Google’s $4Bn Fine May Threaten Web3 Protocols, Legal Expert Says

A European Union (EU) court judgment issued Wednesday didn’t just uphold one of the world’s biggest-ever antitrust fines, but also carries a warning for developers of future Web3 open-source protocols, a legal expert has told CoinDesk.

Ostensibly targeting one of the giants of Web 2.0 – Google – EU judges may have effectively constrained open-source developers by restricting controls on how their creations evolve, Amsterdam University’s Thibault Schrepel told CoinDesk.

The complaint originated in 2018, when antitrust enforcers from the European Commission said the search giant and its parent company Alphabet had restricted competition by effectively forcing Android phones to pre-install Google's own search app, and imposed a record-breaking sanction of 4.343 billion euros ($4.336 billion).
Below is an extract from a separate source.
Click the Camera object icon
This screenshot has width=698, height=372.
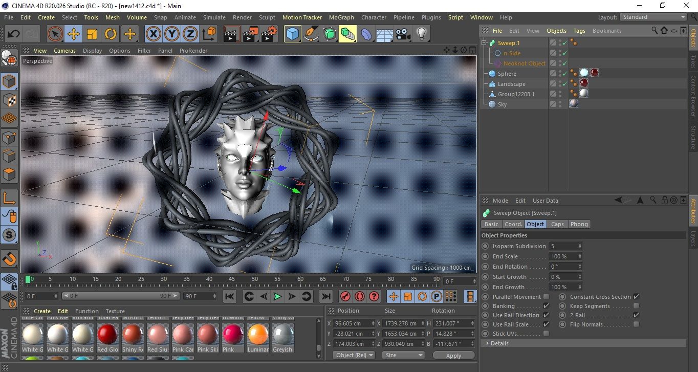tap(403, 34)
That decision was largely upheld by judges at the EU General Court Wednesday, even if they reduced the fine slightly to 4.125 billion euros – but buried in their 1,100 paragraphs of legal reasoning is a potential bombshell for open-source developers.

$4 billion question

“Should a Web3 company develop an operating system, platform, or aggregator, the Android ruling holds that pre-installing apps is likely illegal,” Schrepel, an associate professor of law at Amsterdam Law & Technology Institute in the Netherlands, said in a written interview – assuming, of course, that such a company had the fortune to grow so large as to dominate its market.

But there’s also a potential hurdle for any protocol that seeks to prevent forks – alternative evolutions that other developers produce based on the source code – or to remove them when they occur, says Schrepel, who specializes in blockchain antitrust issues.

While the Android operating system is in theory open source, Google imposed restrictions if the phone wasn't running a version of the software it had approved. Thus, there's an implication for other open protocols.

“If you succeed and take the fork down, the practice could be seen as anti-competitive: you have reduced market entry, thus competitive pressure,” Schrepel said. “In the case of a fork, you better hope it dies on its own, because if you start to intervene you are in trouble.”

According to the court, Schrepel says, “limiting market access is abusive even if the practice is implemented to prevent the collapse of the ecosystem due to incompatible versions.”

Code was law

Some crypto fans quibble at attempts to legislate or litigate how Web3 systems should work – arguing that the only law that should apply is the code underpinning a protocol. For Schrepel, judicial intervention has pluses and minuses.

“Code is law… but code also needs law,” he said. “Blockchain code can do nothing against the fact that some tech giants are banning blockchain advertisements.”

But, he argues, by heaping extra requirements on open-source systems, courts might actually be pushing developers towards other, ostensibly less pro-competitive, models. Apple, for example, doesn’t face the kind of legal uncertainties now faced by the likes of Google, because it only lets the iPhone run its own proprietary iOS system.

“I question whether this is the Europe we want: one that sends a positive signal to closed systems as opposed to open ones,” Schrepel said.